Tuesday, September 30, 2008

Language and Culture

Mei Ling's challenges with language learning (see here, here, and here) brought to mind this post from last year, as Zoe tried to "be Chinese" while we were in China:
"I wish I was Chinese." This has been Zoe's frequent lament lately. The first time she said it, I replied, " Well, since you were born in China and since your birthparents are Chinese, you are Chinese -- and American, too." But when she said again today, "I wish I was Chinese," this time I was smart enough to ask, "Well, what makes someone Chinese?"

Zoe's answer, "You have to speak Chinese."

"So would I be Chinese," I queried, " if I could speak Chinese?"

Zoe said, "Yes, you would."

So there you have it -- we can ALL be Chinese!

But on a serious note, Zoe's a pretty smart cookie to have figured this out. Maybe ethnicity and birthplace are not not enough to make one Chinese. Here, without language and culture, she is American. And in America, because of her appearance, she is seen as Chinese and perpetually foreign . . . .

Our children adopted from China are really betwixt and between, aren't they? Not fully Chinese to some, not fully American to others. That's really why we're here, to give Zoe and Maya a chance to feel Chinese. I suppose I'll know that the effort has paid off when THEY feel fully Chinese and fully American, no matter how others might choose to label them.

Even at age 6, Zoe understood the centrality of language to culture and identity. And the loss of language is another adoption loss.


littlewing04 said...

Hi again,

Yes, I know what Zoe is getting at, even at her young age.

I've had people tell me "You are Chinese, it's in your blood" and it's so easy for me to convince myself of that when I can speak a little bit in front of them or when I try to record voice clips.

But then when I hear immigrants at my campus, I am reminded by just how much I really *don't* know and therefore that makes me feel "not Chinese" because I lack the linguistics to carry a normal conversation.

So in short - I'm glad you recognize that language is a prominent loss, and although it can be "amended" in some ways, it will probably never be the way it would have been if she had stayed in China.

At least you're reading a lot around the blogosphere to understand; that can be a hard thing for APs to do, yet you do it so respectfully and willingly. Kudos to you.

malinda said...

Thanks for posting, ML! Yes, sometimes it's hard as an AP to hear/read what adoptees and birth parents have to say about adoption -- we APs want it to be a 100% happy-happy-joy-joy thing.

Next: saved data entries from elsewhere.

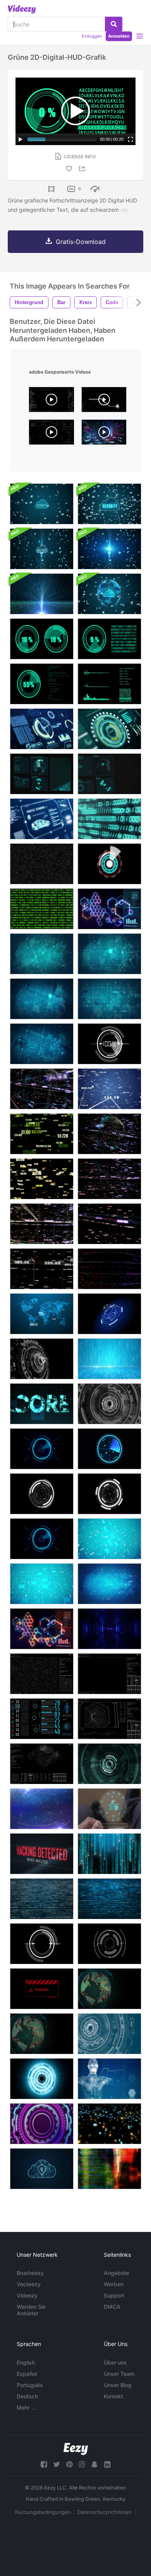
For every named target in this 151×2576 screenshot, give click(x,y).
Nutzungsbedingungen (43, 2512)
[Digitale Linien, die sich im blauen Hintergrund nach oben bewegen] (109, 1358)
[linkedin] (107, 2464)
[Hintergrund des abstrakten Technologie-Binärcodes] (42, 1898)
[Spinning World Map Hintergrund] (42, 2033)
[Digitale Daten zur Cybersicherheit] (109, 503)
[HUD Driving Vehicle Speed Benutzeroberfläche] (42, 728)
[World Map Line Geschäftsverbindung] (42, 1313)
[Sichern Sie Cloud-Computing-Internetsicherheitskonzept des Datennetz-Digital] (42, 503)
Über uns (115, 2362)
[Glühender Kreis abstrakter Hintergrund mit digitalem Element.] (42, 2123)
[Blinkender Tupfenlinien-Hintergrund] (109, 998)
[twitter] (56, 2464)
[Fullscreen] (130, 139)
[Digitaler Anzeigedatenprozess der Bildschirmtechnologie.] (42, 1718)
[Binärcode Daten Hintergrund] (42, 908)
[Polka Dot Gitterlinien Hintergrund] (109, 953)
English (26, 2362)
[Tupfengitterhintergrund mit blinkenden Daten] (109, 1538)
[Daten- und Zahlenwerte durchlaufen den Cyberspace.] (109, 1268)
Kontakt (113, 2396)
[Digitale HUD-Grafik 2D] (42, 773)
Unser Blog (118, 2385)
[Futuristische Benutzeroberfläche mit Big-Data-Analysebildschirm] (42, 1673)
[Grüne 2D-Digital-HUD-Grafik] (42, 638)
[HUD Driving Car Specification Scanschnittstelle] (42, 818)
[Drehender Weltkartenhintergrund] (109, 1988)
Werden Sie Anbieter (31, 2309)
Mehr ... (26, 2407)
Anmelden (119, 36)
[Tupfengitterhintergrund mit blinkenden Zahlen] (109, 1583)
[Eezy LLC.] (75, 2449)
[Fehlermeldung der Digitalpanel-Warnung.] (42, 1988)
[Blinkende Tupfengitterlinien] (42, 1043)
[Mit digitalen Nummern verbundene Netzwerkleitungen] (42, 1808)
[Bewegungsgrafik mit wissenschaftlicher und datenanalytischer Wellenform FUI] (42, 1763)
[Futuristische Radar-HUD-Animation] (109, 1403)
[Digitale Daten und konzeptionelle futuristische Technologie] (42, 593)
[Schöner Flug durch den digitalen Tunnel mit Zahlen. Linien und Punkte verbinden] (42, 1088)
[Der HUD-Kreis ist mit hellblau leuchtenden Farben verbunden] (42, 2078)
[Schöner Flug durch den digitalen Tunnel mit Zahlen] (109, 1088)
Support (114, 2295)
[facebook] (44, 2464)
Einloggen (92, 36)
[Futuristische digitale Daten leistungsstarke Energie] (109, 908)
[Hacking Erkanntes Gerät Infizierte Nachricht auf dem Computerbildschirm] (42, 1853)
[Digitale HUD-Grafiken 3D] (109, 773)
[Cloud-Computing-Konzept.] (42, 2168)
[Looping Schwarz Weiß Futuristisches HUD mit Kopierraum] (42, 1358)
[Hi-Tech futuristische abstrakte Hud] (109, 1763)
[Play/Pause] (20, 139)
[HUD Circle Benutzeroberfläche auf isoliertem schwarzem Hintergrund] (42, 1943)
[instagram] (82, 2464)
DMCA (112, 2306)
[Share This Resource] (83, 168)
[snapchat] (94, 2464)
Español (27, 2373)
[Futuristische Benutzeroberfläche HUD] (109, 863)
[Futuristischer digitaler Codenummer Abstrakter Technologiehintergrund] (109, 2123)
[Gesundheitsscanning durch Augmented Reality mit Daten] (109, 2078)
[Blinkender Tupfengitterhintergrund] (42, 998)
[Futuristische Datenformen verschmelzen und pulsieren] (109, 2168)
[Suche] (113, 24)
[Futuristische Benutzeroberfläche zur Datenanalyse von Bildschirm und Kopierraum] (109, 1673)
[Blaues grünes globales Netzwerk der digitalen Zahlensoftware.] (109, 818)
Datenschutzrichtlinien (104, 2512)
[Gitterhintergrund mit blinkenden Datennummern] (42, 1583)
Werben (114, 2284)
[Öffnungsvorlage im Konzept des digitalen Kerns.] (42, 1403)
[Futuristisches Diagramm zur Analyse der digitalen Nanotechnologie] (42, 1628)
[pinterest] (69, 2464)
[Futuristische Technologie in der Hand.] (109, 1808)
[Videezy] (22, 9)
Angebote (116, 2273)
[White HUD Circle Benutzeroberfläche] (109, 1943)
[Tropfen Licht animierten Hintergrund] (109, 1853)
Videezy (27, 2295)
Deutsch (27, 2396)
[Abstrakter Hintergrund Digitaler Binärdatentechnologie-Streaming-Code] (42, 863)
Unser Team (119, 2373)
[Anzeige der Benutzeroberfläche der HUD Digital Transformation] (109, 728)
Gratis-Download (81, 242)
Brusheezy (30, 2273)
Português (30, 2385)
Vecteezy (29, 2284)
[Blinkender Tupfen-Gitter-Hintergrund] (42, 953)
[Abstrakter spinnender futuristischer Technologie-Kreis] (109, 2033)
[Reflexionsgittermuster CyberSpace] (109, 1628)
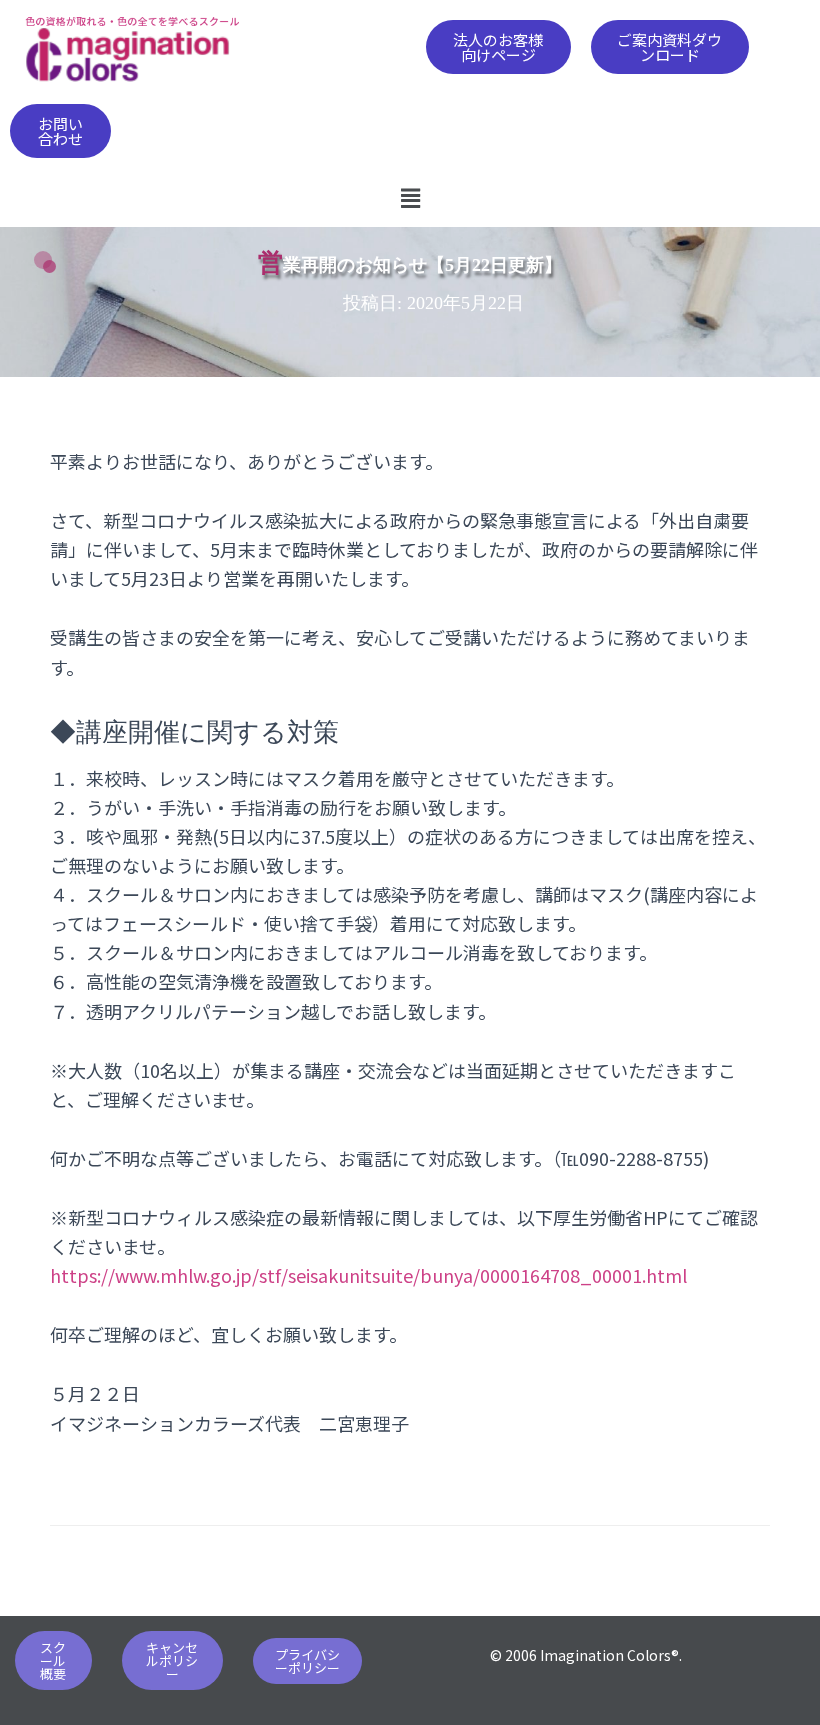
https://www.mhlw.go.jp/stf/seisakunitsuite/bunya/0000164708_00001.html (368, 1275)
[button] (498, 47)
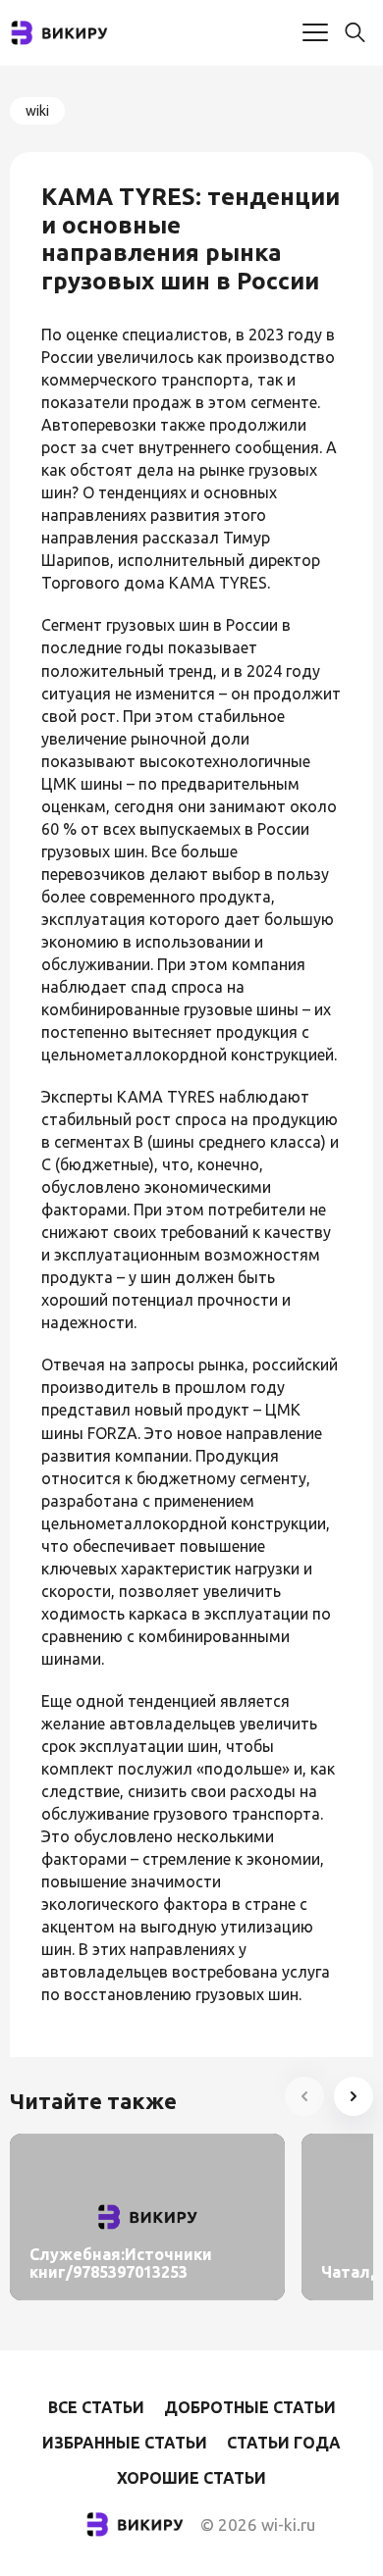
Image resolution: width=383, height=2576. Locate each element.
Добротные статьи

And thanks for your characerization of my attempts to understand to be respectful. I try so hard to be respectful, I'm glad it shows!

Wendy said...

We are so determined for M to learn Mandarin for the very reason you have found in your research. We too have seen so many adult TRA's talking about language being the point of difference--if only they knew it, if only they were taught or exposed, if only they could have communicated beyond the interpreter. M doesn't like it now that we have to have a third party on the phone to talk with her foster mother--she is annoyed that she has to wait and cannot just understand. M wants her language back and we will do what needs to be done to get it back for her.

Joanne said...

Well this post came at a good time for me...Mia and I are starting a Chinese culture and language class with our local FCC on Saturday! I was a bit concerned because she is not speaking as well (English) as I think she should - I was wondering if I should wait until she is speaking better before I add Mandarin (again) to her language... DO you think I'm jumping the gun...

Wendy said...

I don't think so Joanne. I know with M she would not allow Chinese for several months after we came home (we tried to keep it going for her) and then when she was ready she had lost all but a couple of words. Kids can learn and compartmentalize language so I would go for it.